In recent years, doctors have started looking into connections between women of color’s increased use of hair care products and their higher rates of certain reproductive disorders and other diseases. They’ve found links between the use of certain hair care products and uterine fibroids as well as the early onset of puberty.
Pushing to better regulate phthalates and other endocrine disruptors
Cosmetic and personal care companies have started to phase out some of the most toxic phthalates from their products, according to Burns. But experts say that the way the U.S. regulates phthalates and other endocrine-disrupting chemicals needs to be overhauled.
While the FDA technically regulates cosmetics, the agency does not approve personal care products—or their ingredients—before they go to market. And while manufacturers are required to label product ingredients, they don’t have to label ingredients for products designed specifically for salons.
“If they can’t really require any kind of approval of cosmetic products, if they can’t keep them off the market beforehand, and if they can’t order recalls that are mandatory of products that are hazardous, then what can they really do?” Ken Rumelt, a former senior attorney at the Vermont Law School who is now with Morgan and Morgan, told EHN. “Their hands are tied.”
States have stepped in. Last year, California passed a landmark law, known as the “Toxic-Free Cosmetic Act,” which bans 24 ingredients—including two kinds of phthalates—from personal care products. (Critics have pointed out that some of the ingredients, though, have already been phased out by industry.) Maryland passed a similar law earlier this month.
There are also signs that federal change could be coming. Last week, Senators Diane Feinstein (D-CA) and Susan Collins (R-ME) introduced a bill to ban PFAS chemicals from cosmetics after a study showed that the toxics were rampant in makeup. “From a chemical regulation standpoint, the story of (PFAS) has been so amazing to watch, because it’s never happened before, where we’ve seen a large push to actually classify and regulate an entire class of chemicals,” Acevedo said.
Some experts, like Birnbaum, would like to see this class-based approach applied to how we regulate phthalates. That’s in part because current chemical regulations look at safety on a “compound by compound” approach. “We’re not exposed to one chemical, or even one class of chemical, at a time,” she said.
Schantz, the University of Illinois researcher, said she’s working with Sen.
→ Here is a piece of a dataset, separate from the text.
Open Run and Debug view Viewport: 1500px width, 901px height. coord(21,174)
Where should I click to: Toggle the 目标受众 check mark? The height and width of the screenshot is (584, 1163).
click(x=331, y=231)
Feinstein on a bill to ban phthalates from food packaging.
Toxic-free hair care
Birnbaum and Quirós-Alcalá both say the new pilot study points to the need for more research on how hairdressers’ work could put them more at risk for phthalate exposure.
Until hair care products are guaranteed to be safe for customers and salon workers, Maryland salon owner Katrina Randolph said the state boards that oversee the industry need to ensure that salons have adequate ventilation. She’s trying to convince her daughter, who recently became a hair stylist, to switch to only doing treatments that use less-toxic chemicals.
“She just mentioned to me ‘I think I’m going to have to retire from doing hair,’” because of breathing problems, said Randolph.